C. Praktik Demokrasi Saat Ini
Secara hukum, sistem demokrasi Indonesia dirancang sesuai dengan nilai-nilai Pancasila dan UUD 1945, termasuk penghargaan terhadap HAM. Namun, dalam pelaksanaannya, masih banyak ketimpangan. Kebebasan berekspresi yang dibatasi, perlakuan diskriminatif terhadap masyarakat adat dan kelompok rentan, serta lambannya penyelesaian kasus pelanggaran HAM menunjukkan bahwa demokrasi belum berjalan secara substansial.
Banyak kebijakan cenderung mengutamakan stabilitas politik ketimbang keadilan sosial. Demokrasi di Indonesia masih butuh pembenahan agar tak hanya prosedural, tapi juga substantif — dengan memberikan ruang yang adil dan aman bagi masyarakat untuk menyuarakan haknya.

D. Parlemen dan Kepentingan Politik
Saya sangat menentang perilaku anggota parlemen yang mengatasnamakan rakyat, tetapi sebenarnya hanya menjalankan agenda pribadi atau partainya. Fungsi utama parlemen adalah menyampaikan aspirasi publik, bukan mengejar kekuasaan pribadi. Ketika wakil rakyat menyimpang dari kepentingan masyarakat dan fokus pada kekuasaan, kepercayaan publik akan runtuh, dan kualitas demokrasi menurun.
Oleh karena itu, masyarakat harus terus bersikap kritis dan aktif mengawasi kinerja legislatif. Diperlukan sistem evaluasi yang ketat agar mereka benar-benar menjalankan tugas sesuai sumpah jabatannya, bukan sekadar memenuhi kepentingan kelompok.

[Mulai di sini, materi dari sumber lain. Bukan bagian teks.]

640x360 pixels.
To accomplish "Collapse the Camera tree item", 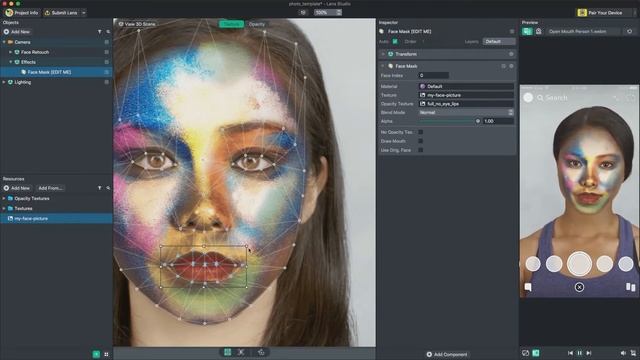I will pos(4,42).
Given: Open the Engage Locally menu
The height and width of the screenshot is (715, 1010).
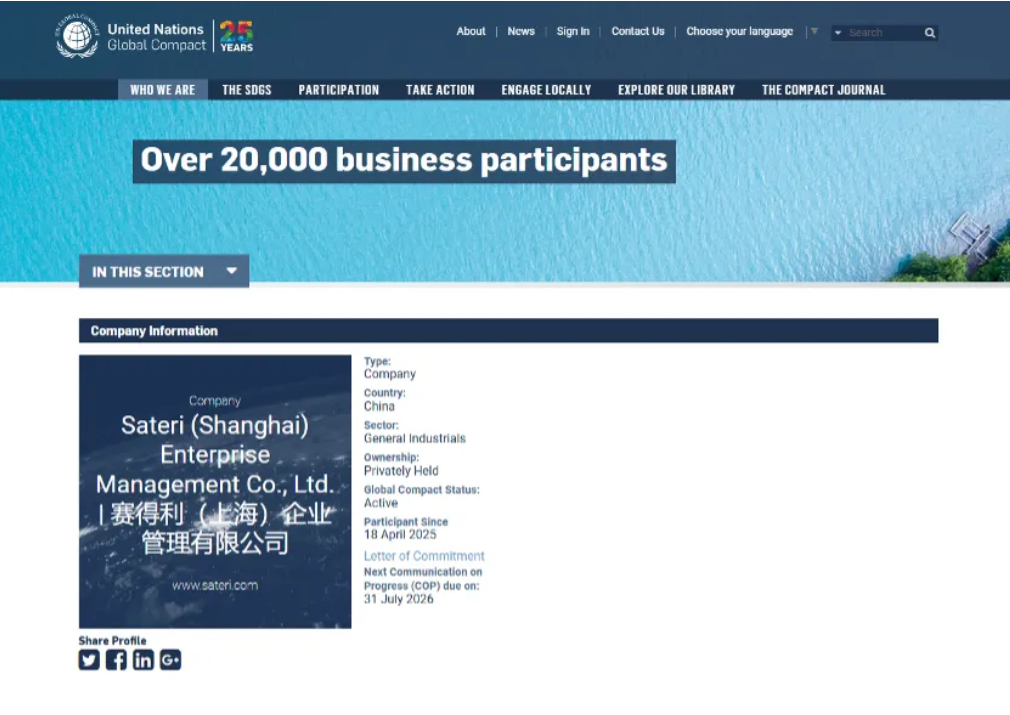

E. Kekuasaan Kharismatik dan Penyalahgunaan Pengaruh
Pemimpin yang memanfaatkan kekuasaan kharismatik berbasis tradisi atau agama untuk menggerakkan rakyat demi tujuan yang tidak jelas, bahkan hingga mengorbankan mereka, adalah bentuk penyalahgunaan kekuasaan. Ini bertentangan dengan prinsip HAM, karena mengekang kebebasan individu untuk berpikir dan membuat keputusan secara sadar.
Dalam konteks demokrasi saat ini, rakyat berhak mendapatkan informasi yang jujur dan bebas dari manipulasi emosional. Segala bentuk pengaruh—baik berbasis agama maupun budaya—harus tunduk pada prinsip kesetaraan dan penghormatan terhadap martabat manusia. Demokrasi modern menuntut transparansi, akuntabilitas, dan keadilan, sehingga segala bentuk manipulasi seperti itu harus dikritik dan ditolak.
Erlyn Septiana
2217011064
Kimia - A

A. Artikel ini mengkritisi kinerja Indonesia dalam penegakan hak asasi manusia (HAM) selama tahun 2019, menyoroti kegagalan dalam menyelesaikan pelanggaran HAM di masa lalu (seperti kasus Wasior dan Wamena), pembatasan terhadap kebebasan berekspresi, serta diskriminasi berdasarkan gender dan ras, terutama di Papua. Namun, artikel ini juga mengakui adanya upaya positif, seperti ratifikasi instrumen HAM internasional dan munculnya gerakan masyarakat sipil (contohnya penolakan terhadap reklamasi Teluk Benoa). Analisis saya menunjukkan bahwa meskipun kerangka hukum HAM di Indonesia cukup progresif, pelaksanaannya masih lemah akibat politisasi isu, impunitas, dan kurangnya komitmen dari negara. Nilai positif yang dapat diambil adalah pentingnya peran masyarakat sipil sebagai pengawal HAM serta perlunya transparansi dan akuntabilitas dalam penyelesaian kasus.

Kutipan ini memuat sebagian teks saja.